Así nace el fenómeno de los “destination dupes”, o destinos alternativos: lugares que ofrecen la misma magia de los íconos turísticos, pero con menos multitudes y más alma.
Viajar fuera del radar
Mientras miles hacen fila en Torres del Paine, otros miran el amanecer desde los valles de Cerro Castillo, en la Región de Aysén. Allí, las montañas son igual de imponentes, pero el silencio tiene otro peso.
En lugar de San Pedro de Atacama, algunos viajeros eligen Alto Biobío, donde los ríos termales se mezclan con tradiciones pehuenche y cielos tan despejados como los del norte.
Y quienes sueñan con el espíritu de Bali, encuentran su reflejo latino en las playas del Pacífico colombiano o Manabí (Ecuador): surf, espiritualidad y una vida costera sin apuro.
El valor de lo desconocido
Viajar por el lado B del mapa no significa conformarse con menos; al contrario, es redescubrir el asombro.
En Chile, cada región guarda alternativas que sorprenden:
- Cochamó, la “Yosemite chilena”, ideal para senderismo y escalada.
- Isla Mocha, frente a Arauco, con su bosque ancestral y rutas de avistamiento de ballenas.
- Putre y el altiplano de Arica, donde los bofedales y volcanes forman paisajes de otro planeta.

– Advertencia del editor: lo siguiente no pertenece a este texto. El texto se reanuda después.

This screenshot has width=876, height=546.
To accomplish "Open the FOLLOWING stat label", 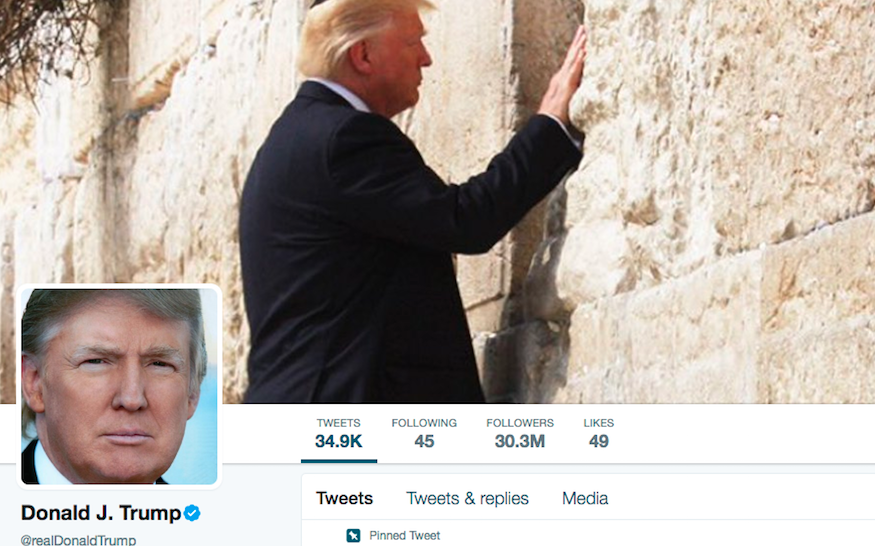I will [x=424, y=423].
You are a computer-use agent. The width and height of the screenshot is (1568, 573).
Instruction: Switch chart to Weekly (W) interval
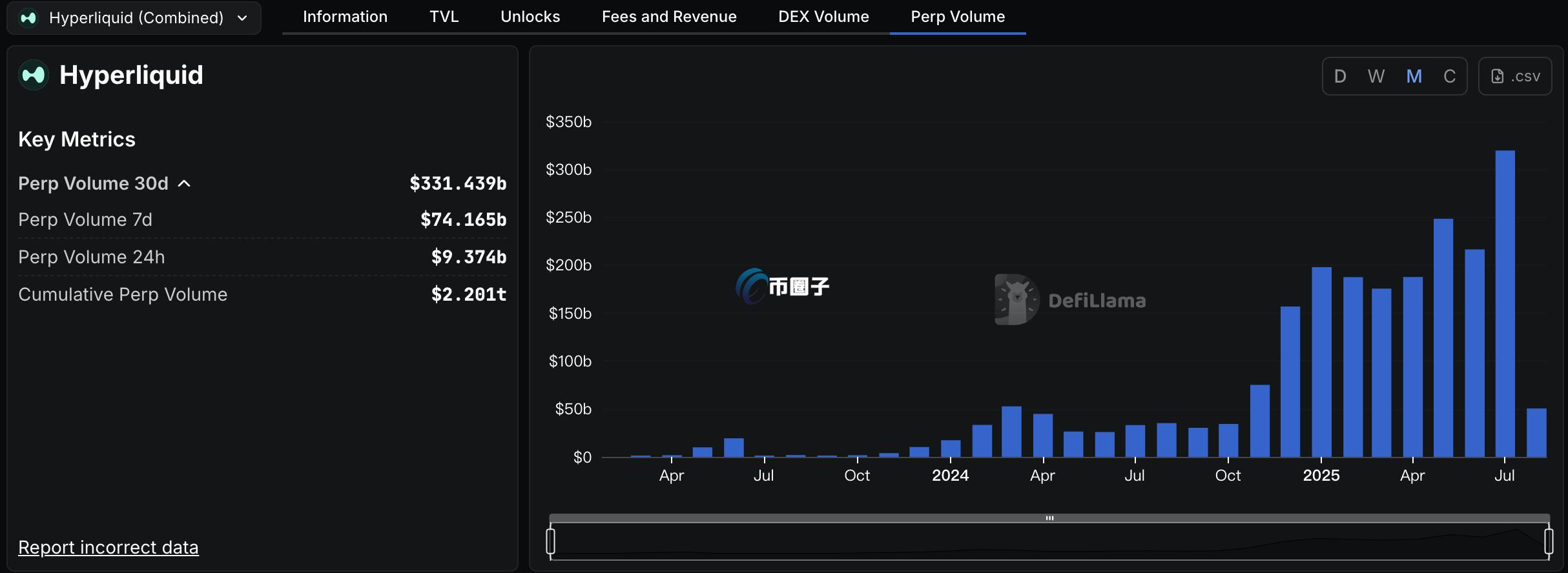(x=1376, y=77)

Muchos de estos destinos están impulsados por emprendedores locales que buscan diversificar el turismo. “La gente viene buscando naturaleza, pero se lleva historia y comunidad”, explica Javiera Araneda, guía en Alto Biobío. “Acá cada casa tiene una historia que contar.”

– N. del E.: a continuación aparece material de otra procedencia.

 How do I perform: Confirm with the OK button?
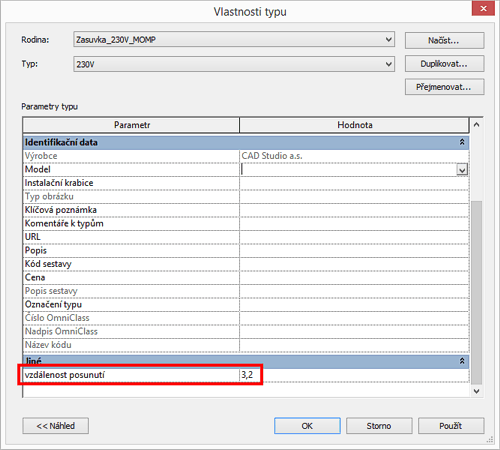[307, 426]
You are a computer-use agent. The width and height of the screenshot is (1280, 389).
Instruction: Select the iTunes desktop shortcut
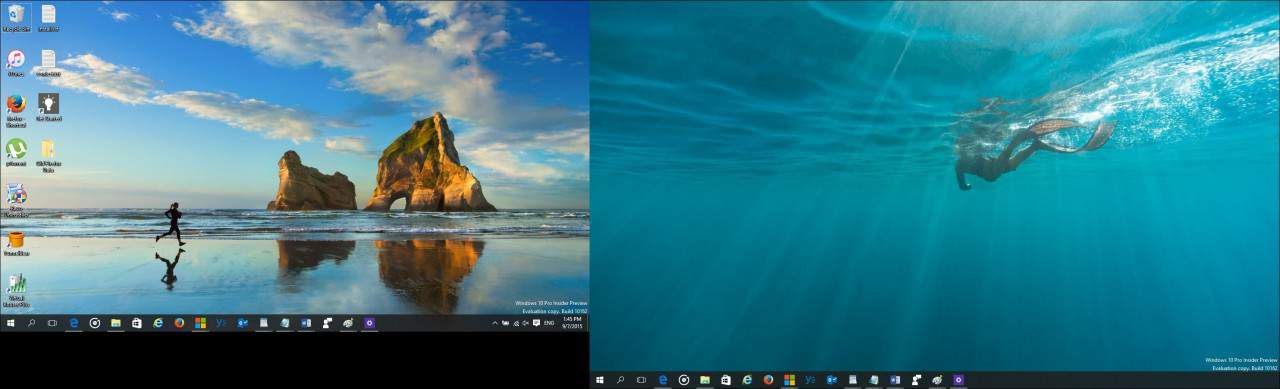pyautogui.click(x=16, y=61)
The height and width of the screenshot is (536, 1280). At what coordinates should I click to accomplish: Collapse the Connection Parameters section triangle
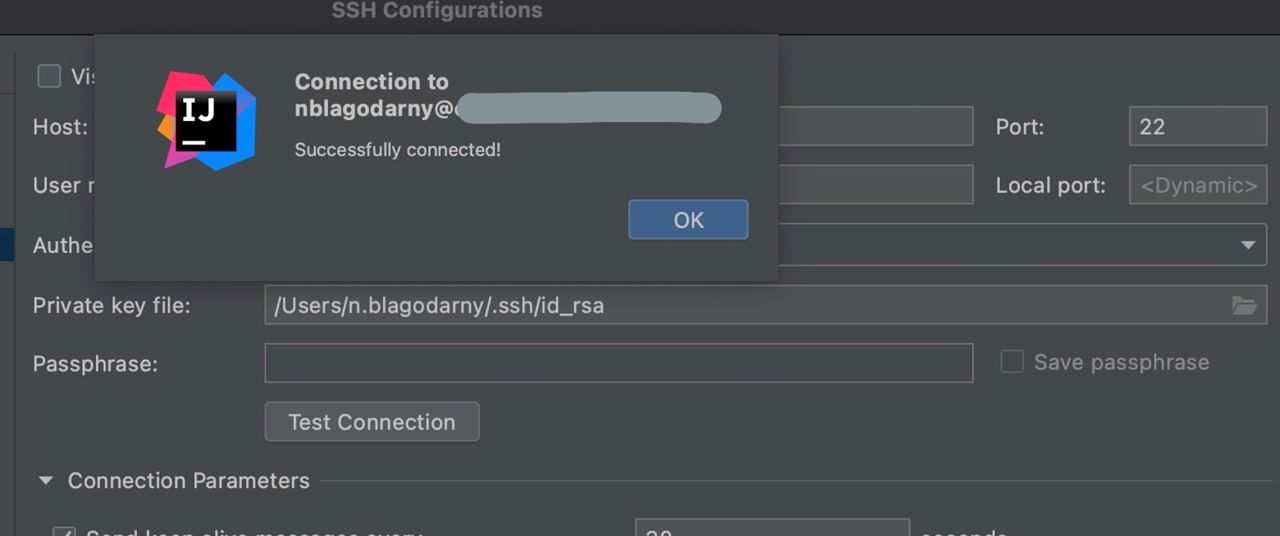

Turismo consciente y descentralizado
El auge de los destinos alternativos responde también a un cambio de mentalidad: viajeros que quieren evitar la saturación, reducir su huella y apoyar economías regionales.
La Organización Mundial del Turismo proyecta que el interés por rutas secundarias crecerá más de un 25 % en América Latina durante los próximos dos años.
En Chile, proyectos como “Rutas de los Pioneros” en Aysén o “Senderos de la Raíz” en la Araucanía están promoviendo el turismo sostenible en comunidades pequeñas, combinando conservación, cultura y aventura.
Viajar fuera del radar es volver a sentir que descubres
La próxima vez que planifiques un viaje, deja que el mapa se doble un poco. Sal de la ruta principal.
Porque el encanto no está solo en lo que todos ven, sino en lo que todavía se puede contar en voz baja: una playa sin nombre, una hostería al borde del río, un amanecer sin testigos.
Viajar fuera del radar no es perderse; es volver a encontrar el sentido del viaje.